そして、目に見える建物としての神殿を絶対化したり、神聖化したりする宗教的な営みを批判して、旧約聖書イザヤの預言を引用するのです。ステファノは明らかに、証しの幕屋として受け継がれた天幕が神殿にとって代わられたところに、イスラエルの宗教的な堕落を見ています。そしてむしろ、壮麗な神殿よりも、素朴な幕屋の方が、神の臨在を示すのに適当であったと言いたいのだと思います。ご承知のように、幕屋というのは、移動することが可能です。また素朴であるために、地上の特定の場所にこだわらず、神の普遍的な臨在を証しするのに適当だとも言えるのです。その反対に、ある特定の場所に固定された神殿を築くことによって、まるで神の臨在の場所をそこに限定するかのような間違いが忍び込んで来ます。さらに言えば、神は霊であって私たちの目には見えないのですから、目に見える装飾の美しさや荘厳さは、かえって邪魔になることもあるのです。その意味で、天幕というのは、地上にあっては旅人であり、寄留者に過ぎない神の民にとって、ふさわしいしるしであったと言えるかもしれません。私たちは、神のほかに何も頼るものを持たず、ただ神にのみより頼んで地上の旅を続けていくのです。それにもかかわらず、この地上に永遠の神の住まいを築くことができるかのように考えるのは、愚かなことです。ステファノの批判を通して、目に見えない神に頼ることを忘れ、目に見える権威や繁栄に心を奪われてしまう人間の愚かさがえぐりだされているといってもよいと思います。

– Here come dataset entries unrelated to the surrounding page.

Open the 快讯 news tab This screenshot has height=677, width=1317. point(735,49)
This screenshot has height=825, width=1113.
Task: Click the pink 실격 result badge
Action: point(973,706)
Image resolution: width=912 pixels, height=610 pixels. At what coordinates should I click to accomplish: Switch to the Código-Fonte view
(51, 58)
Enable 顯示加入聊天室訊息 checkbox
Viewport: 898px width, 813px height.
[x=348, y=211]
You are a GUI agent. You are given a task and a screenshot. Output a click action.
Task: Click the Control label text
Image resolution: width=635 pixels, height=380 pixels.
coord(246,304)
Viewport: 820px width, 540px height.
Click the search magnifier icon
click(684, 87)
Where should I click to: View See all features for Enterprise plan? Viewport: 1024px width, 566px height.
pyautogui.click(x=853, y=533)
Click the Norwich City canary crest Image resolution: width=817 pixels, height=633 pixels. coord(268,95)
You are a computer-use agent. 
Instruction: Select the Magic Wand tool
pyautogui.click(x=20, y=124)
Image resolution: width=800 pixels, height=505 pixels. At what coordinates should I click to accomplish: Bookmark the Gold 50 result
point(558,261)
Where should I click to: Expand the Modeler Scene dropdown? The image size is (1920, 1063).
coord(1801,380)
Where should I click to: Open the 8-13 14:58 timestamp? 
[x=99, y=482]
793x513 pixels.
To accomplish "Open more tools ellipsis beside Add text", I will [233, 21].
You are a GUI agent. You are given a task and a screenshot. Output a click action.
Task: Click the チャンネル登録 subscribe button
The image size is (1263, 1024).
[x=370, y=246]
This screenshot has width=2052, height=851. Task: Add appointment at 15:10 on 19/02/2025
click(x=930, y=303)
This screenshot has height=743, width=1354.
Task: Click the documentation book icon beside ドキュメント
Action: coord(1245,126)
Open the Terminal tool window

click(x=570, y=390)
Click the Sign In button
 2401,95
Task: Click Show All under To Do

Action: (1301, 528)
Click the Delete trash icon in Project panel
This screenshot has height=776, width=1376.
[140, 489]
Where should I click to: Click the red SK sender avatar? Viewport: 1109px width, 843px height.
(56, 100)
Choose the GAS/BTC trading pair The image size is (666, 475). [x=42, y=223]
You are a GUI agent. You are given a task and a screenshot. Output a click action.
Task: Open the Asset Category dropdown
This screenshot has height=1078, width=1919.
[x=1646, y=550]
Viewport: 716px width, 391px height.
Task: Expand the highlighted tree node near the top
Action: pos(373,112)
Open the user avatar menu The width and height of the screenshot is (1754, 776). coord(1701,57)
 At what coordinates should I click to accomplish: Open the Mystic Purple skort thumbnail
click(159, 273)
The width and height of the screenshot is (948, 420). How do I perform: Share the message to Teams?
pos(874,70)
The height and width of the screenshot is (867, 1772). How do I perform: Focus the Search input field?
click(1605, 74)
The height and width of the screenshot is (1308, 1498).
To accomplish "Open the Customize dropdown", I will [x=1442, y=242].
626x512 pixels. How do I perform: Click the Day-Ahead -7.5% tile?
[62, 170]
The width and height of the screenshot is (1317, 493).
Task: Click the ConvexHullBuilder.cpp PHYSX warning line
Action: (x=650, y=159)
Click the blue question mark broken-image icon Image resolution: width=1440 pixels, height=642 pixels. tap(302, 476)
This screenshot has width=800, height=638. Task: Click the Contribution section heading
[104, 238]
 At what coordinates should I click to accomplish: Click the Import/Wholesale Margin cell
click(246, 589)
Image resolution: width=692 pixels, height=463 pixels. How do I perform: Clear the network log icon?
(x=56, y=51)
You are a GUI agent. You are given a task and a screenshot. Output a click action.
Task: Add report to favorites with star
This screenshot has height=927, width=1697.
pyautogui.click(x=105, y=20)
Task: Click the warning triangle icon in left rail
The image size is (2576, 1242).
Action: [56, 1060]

 いずれにしても、どのような壮麗な建築物も、永遠なる神の住まいとしては十分ではありません。もちろん、最初に神殿を建てたソロモン自身も、そのことはよくわきまえていたはずであります。しかし、知恵の王と言われたソロモン自身も、やがて目に見える神殿や財宝の輝きに惑わされてしまうのです。ダビデが神の家を建てることを願ったとき、預言者は、ダビデ自身ではなくてダビデの子がそれを建てるであろうと約束しました。誰もがそれはダビデの子であるソロモンのことだと思いました。しかし、神の名のために新しい家が建てられるという約束が、本当の意味で成就したのは、ダビデの子としておいでになったイエス・キリストにおいてであったと言わなければなりません。ステファノは、ヨシュアから主イエスへと貫いている救いを証ししているのです。その間に割り込んできた地上の神殿は、イエス・キリストご自身、キリストのよみがえりのからだを指し示す限りにおいて、存在の意味を持ちます。しかしそれは、まさに、自らを否定することにおいてしか成り立たない証しなのだと思います。神殿を誇りとし、具体的な生活の支えにもしていた祭司たちにとって、現にある神殿を相対化するような発言は、赦しがたい冒涜として響いたのです。しかし、それでひるむステファノではありません。厳しい言葉で、聞く者たちの罪をえぐります。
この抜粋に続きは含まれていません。